Dataset entries:

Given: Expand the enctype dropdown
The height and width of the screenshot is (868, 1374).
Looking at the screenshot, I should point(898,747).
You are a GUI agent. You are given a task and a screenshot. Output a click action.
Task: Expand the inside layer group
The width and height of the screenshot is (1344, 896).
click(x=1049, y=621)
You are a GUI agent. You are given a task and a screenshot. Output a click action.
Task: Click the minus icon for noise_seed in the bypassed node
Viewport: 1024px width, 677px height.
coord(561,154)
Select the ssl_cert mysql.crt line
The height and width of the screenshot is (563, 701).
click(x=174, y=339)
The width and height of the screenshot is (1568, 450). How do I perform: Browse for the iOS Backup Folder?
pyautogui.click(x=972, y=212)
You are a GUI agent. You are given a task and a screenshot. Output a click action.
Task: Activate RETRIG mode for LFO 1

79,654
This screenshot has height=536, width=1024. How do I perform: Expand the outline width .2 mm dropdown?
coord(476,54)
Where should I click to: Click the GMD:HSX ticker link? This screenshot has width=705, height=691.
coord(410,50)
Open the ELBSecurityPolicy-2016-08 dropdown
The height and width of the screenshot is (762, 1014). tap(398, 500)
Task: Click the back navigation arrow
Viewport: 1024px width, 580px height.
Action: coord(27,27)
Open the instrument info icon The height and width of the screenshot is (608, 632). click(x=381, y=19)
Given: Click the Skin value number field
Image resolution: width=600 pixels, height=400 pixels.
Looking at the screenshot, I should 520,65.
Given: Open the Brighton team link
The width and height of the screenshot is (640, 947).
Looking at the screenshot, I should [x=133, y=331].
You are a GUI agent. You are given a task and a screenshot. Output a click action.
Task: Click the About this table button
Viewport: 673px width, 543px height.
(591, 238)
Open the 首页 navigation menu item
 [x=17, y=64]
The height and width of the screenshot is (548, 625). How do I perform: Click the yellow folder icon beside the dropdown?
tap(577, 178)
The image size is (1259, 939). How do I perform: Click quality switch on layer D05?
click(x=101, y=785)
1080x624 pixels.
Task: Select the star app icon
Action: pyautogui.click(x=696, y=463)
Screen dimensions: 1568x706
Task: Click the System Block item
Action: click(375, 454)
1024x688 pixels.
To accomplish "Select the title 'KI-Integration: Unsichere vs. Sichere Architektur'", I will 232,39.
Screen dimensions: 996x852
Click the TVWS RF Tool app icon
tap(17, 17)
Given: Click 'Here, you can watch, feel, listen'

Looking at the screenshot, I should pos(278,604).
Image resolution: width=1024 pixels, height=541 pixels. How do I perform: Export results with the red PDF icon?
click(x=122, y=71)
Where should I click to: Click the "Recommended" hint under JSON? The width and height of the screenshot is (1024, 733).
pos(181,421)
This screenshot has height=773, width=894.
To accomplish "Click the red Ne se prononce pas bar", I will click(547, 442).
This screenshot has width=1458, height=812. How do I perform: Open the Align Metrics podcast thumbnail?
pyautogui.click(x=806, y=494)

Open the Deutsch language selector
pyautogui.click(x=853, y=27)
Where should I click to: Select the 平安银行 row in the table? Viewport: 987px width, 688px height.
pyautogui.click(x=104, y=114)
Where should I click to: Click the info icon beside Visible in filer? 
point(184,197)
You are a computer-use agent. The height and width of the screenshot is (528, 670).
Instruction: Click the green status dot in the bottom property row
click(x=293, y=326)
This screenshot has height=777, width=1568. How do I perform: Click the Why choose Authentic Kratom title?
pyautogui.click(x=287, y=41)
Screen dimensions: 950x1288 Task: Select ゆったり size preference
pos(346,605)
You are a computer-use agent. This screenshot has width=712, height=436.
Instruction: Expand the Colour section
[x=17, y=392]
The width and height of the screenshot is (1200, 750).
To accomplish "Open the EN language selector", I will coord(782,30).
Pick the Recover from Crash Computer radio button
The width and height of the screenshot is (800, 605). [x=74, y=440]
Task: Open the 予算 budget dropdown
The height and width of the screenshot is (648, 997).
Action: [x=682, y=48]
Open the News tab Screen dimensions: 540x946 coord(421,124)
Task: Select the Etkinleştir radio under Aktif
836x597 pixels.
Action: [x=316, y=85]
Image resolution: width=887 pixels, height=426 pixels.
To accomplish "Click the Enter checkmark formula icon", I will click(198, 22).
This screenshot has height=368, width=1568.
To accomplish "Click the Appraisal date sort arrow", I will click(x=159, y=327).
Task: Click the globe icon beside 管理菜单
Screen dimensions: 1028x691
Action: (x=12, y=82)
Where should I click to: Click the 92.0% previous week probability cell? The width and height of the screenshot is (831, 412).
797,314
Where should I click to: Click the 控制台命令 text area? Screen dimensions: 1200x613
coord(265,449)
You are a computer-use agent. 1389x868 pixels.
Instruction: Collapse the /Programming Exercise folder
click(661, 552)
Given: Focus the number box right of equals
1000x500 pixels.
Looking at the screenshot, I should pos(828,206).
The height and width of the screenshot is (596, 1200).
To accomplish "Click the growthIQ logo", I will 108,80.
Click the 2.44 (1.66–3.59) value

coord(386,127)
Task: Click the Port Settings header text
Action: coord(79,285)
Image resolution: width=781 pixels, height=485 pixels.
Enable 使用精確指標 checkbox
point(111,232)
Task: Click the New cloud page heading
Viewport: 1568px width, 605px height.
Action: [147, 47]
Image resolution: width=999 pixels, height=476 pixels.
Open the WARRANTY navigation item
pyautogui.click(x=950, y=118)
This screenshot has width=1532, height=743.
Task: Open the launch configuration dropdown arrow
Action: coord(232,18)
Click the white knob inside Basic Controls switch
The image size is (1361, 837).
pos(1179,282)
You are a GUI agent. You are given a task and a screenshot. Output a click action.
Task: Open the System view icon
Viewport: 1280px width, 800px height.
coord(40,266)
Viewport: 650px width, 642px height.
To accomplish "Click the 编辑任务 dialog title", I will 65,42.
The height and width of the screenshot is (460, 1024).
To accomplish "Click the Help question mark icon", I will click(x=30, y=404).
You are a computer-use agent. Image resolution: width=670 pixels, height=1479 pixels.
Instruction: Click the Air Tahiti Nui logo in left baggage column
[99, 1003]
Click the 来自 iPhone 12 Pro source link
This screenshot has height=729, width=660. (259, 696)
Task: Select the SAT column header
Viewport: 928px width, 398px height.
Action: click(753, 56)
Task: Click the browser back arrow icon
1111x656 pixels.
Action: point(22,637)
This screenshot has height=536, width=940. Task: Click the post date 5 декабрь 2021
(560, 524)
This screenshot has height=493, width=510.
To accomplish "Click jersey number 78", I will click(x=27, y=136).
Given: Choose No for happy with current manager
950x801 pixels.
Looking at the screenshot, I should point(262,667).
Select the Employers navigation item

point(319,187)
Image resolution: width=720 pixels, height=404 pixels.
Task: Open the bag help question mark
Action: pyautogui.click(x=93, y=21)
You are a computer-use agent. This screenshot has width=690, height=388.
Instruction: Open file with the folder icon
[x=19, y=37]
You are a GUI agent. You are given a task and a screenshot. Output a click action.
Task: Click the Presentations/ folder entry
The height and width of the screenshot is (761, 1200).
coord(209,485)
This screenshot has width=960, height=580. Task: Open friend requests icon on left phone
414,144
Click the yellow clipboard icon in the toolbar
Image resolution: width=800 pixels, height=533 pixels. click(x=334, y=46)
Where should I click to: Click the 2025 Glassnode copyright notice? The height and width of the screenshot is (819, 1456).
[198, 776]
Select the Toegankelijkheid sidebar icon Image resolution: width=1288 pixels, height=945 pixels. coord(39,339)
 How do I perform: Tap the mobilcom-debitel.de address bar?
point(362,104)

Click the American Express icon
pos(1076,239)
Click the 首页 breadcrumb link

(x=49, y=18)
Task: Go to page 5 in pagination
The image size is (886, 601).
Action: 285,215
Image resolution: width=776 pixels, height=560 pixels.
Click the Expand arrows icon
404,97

YOUR GOAL – When you output the entries, keep every word exactly as it stands.

TASK RESPONSE –
Given: Expand the enctype dropdown
The height and width of the screenshot is (868, 1374).
Looking at the screenshot, I should point(898,747).
You are a GUI agent. You are given a task and a screenshot. Output a click action.
Task: Expand the inside layer group
The width and height of the screenshot is (1344, 896).
click(x=1049, y=621)
You are a GUI agent. You are given a task and a screenshot. Output a click action.
Task: Click the minus icon for noise_seed in the bypassed node
Viewport: 1024px width, 677px height.
coord(561,154)
Select the ssl_cert mysql.crt line
The height and width of the screenshot is (563, 701).
click(x=174, y=339)
The width and height of the screenshot is (1568, 450). How do I perform: Browse for the iOS Backup Folder?
pyautogui.click(x=972, y=212)
You are a GUI agent. You are given a task and a screenshot. Output a click action.
Task: Activate RETRIG mode for LFO 1

79,654
This screenshot has height=536, width=1024. How do I perform: Expand the outline width .2 mm dropdown?
coord(476,54)
Where should I click to: Click the GMD:HSX ticker link? This screenshot has width=705, height=691.
coord(410,50)
Open the ELBSecurityPolicy-2016-08 dropdown
The height and width of the screenshot is (762, 1014). tap(398, 500)
Task: Click the back navigation arrow
Viewport: 1024px width, 580px height.
Action: coord(27,27)
Open the instrument info icon The height and width of the screenshot is (608, 632). click(x=381, y=19)
Given: Click the Skin value number field
Image resolution: width=600 pixels, height=400 pixels.
Looking at the screenshot, I should 520,65.
Given: Open the Brighton team link
The width and height of the screenshot is (640, 947).
Looking at the screenshot, I should [x=133, y=331].
You are a GUI agent. You are given a task and a screenshot. Output a click action.
Task: Click the About this table button
Viewport: 673px width, 543px height.
(591, 238)
Open the 首页 navigation menu item
 [x=17, y=64]
The height and width of the screenshot is (548, 625). How do I perform: Click the yellow folder icon beside the dropdown?
tap(577, 178)
The image size is (1259, 939). How do I perform: Click quality switch on layer D05?
click(x=101, y=785)
1080x624 pixels.
Task: Select the star app icon
Action: pyautogui.click(x=696, y=463)
Screen dimensions: 1568x706
Task: Click the System Block item
Action: click(375, 454)
1024x688 pixels.
To accomplish "Select the title 'KI-Integration: Unsichere vs. Sichere Architektur'", I will 232,39.
Screen dimensions: 996x852
Click the TVWS RF Tool app icon
tap(17, 17)
Given: Click 'Here, you can watch, feel, listen'

Looking at the screenshot, I should pos(278,604).
Image resolution: width=1024 pixels, height=541 pixels. How do I perform: Export results with the red PDF icon?
click(x=122, y=71)
Where should I click to: Click the "Recommended" hint under JSON? The width and height of the screenshot is (1024, 733).
pos(181,421)
This screenshot has height=773, width=894.
To accomplish "Click the red Ne se prononce pas bar", I will click(547, 442).
This screenshot has width=1458, height=812. How do I perform: Open the Align Metrics podcast thumbnail?
pyautogui.click(x=806, y=494)

Open the Deutsch language selector
pyautogui.click(x=853, y=27)
Where should I click to: Select the 平安银行 row in the table? Viewport: 987px width, 688px height.
pyautogui.click(x=104, y=114)
Where should I click to: Click the info icon beside Visible in filer? 
point(184,197)
You are a computer-use agent. The height and width of the screenshot is (528, 670).
Instruction: Click the green status dot in the bottom property row
click(x=293, y=326)
This screenshot has height=777, width=1568. How do I perform: Click the Why choose Authentic Kratom title?
pyautogui.click(x=287, y=41)
Screen dimensions: 950x1288 Task: Select ゆったり size preference
pos(346,605)
You are a computer-use agent. This screenshot has width=712, height=436.
Instruction: Expand the Colour section
[x=17, y=392]
The width and height of the screenshot is (1200, 750).
To accomplish "Open the EN language selector", I will coord(782,30).
Pick the Recover from Crash Computer radio button
The width and height of the screenshot is (800, 605). [x=74, y=440]
Task: Open the 予算 budget dropdown
The height and width of the screenshot is (648, 997).
Action: [x=682, y=48]
Open the News tab Screen dimensions: 540x946 coord(421,124)
Task: Select the Etkinleştir radio under Aktif
836x597 pixels.
Action: [x=316, y=85]
Image resolution: width=887 pixels, height=426 pixels.
To accomplish "Click the Enter checkmark formula icon", I will click(198, 22).
This screenshot has height=368, width=1568.
To accomplish "Click the Appraisal date sort arrow", I will click(x=159, y=327).
Task: Click the globe icon beside 管理菜单
Screen dimensions: 1028x691
Action: (x=12, y=82)
Where should I click to: Click the 92.0% previous week probability cell? The width and height of the screenshot is (831, 412).
797,314
Where should I click to: Click the 控制台命令 text area? Screen dimensions: 1200x613
coord(265,449)
You are a computer-use agent. 1389x868 pixels.
Instruction: Collapse the /Programming Exercise folder
click(661, 552)
Given: Focus the number box right of equals
1000x500 pixels.
Looking at the screenshot, I should pos(828,206).
The height and width of the screenshot is (596, 1200).
To accomplish "Click the growthIQ logo", I will 108,80.
Click the 2.44 (1.66–3.59) value

coord(386,127)
Task: Click the Port Settings header text
Action: coord(79,285)
Image resolution: width=781 pixels, height=485 pixels.
Enable 使用精確指標 checkbox
point(111,232)
Task: Click the New cloud page heading
Viewport: 1568px width, 605px height.
Action: [147, 47]
Image resolution: width=999 pixels, height=476 pixels.
Open the WARRANTY navigation item
pyautogui.click(x=950, y=118)
This screenshot has width=1532, height=743.
Task: Open the launch configuration dropdown arrow
Action: coord(232,18)
Click the white knob inside Basic Controls switch
The image size is (1361, 837).
pos(1179,282)
You are a GUI agent. You are given a task and a screenshot. Output a click action.
Task: Open the System view icon
Viewport: 1280px width, 800px height.
coord(40,266)
Viewport: 650px width, 642px height.
To accomplish "Click the 编辑任务 dialog title", I will 65,42.
The height and width of the screenshot is (460, 1024).
To accomplish "Click the Help question mark icon", I will click(x=30, y=404).
You are a computer-use agent. Image resolution: width=670 pixels, height=1479 pixels.
Instruction: Click the Air Tahiti Nui logo in left baggage column
[99, 1003]
Click the 来自 iPhone 12 Pro source link
This screenshot has height=729, width=660. (259, 696)
Task: Select the SAT column header
Viewport: 928px width, 398px height.
Action: click(753, 56)
Task: Click the browser back arrow icon
1111x656 pixels.
Action: point(22,637)
This screenshot has height=536, width=940. Task: Click the post date 5 декабрь 2021
(560, 524)
This screenshot has height=493, width=510.
To accomplish "Click jersey number 78", I will click(x=27, y=136).
Given: Choose No for happy with current manager
950x801 pixels.
Looking at the screenshot, I should point(262,667).
Select the Employers navigation item

point(319,187)
Image resolution: width=720 pixels, height=404 pixels.
Task: Open the bag help question mark
Action: pyautogui.click(x=93, y=21)
You are a computer-use agent. This screenshot has width=690, height=388.
Instruction: Open file with the folder icon
[x=19, y=37]
You are a GUI agent. You are given a task and a screenshot. Output a click action.
Task: Click the Presentations/ folder entry
The height and width of the screenshot is (761, 1200).
coord(209,485)
This screenshot has width=960, height=580. Task: Open friend requests icon on left phone
414,144
Click the yellow clipboard icon in the toolbar
Image resolution: width=800 pixels, height=533 pixels. click(x=334, y=46)
Where should I click to: Click the 2025 Glassnode copyright notice? The height and width of the screenshot is (819, 1456).
[198, 776]
Select the Toegankelijkheid sidebar icon Image resolution: width=1288 pixels, height=945 pixels. coord(39,339)
 How do I perform: Tap the mobilcom-debitel.de address bar?
point(362,104)

Click the American Express icon
pos(1076,239)
Click the 首页 breadcrumb link

(x=49, y=18)
Task: Go to page 5 in pagination
The image size is (886, 601).
Action: 285,215
Image resolution: width=776 pixels, height=560 pixels.
Click the Expand arrows icon
404,97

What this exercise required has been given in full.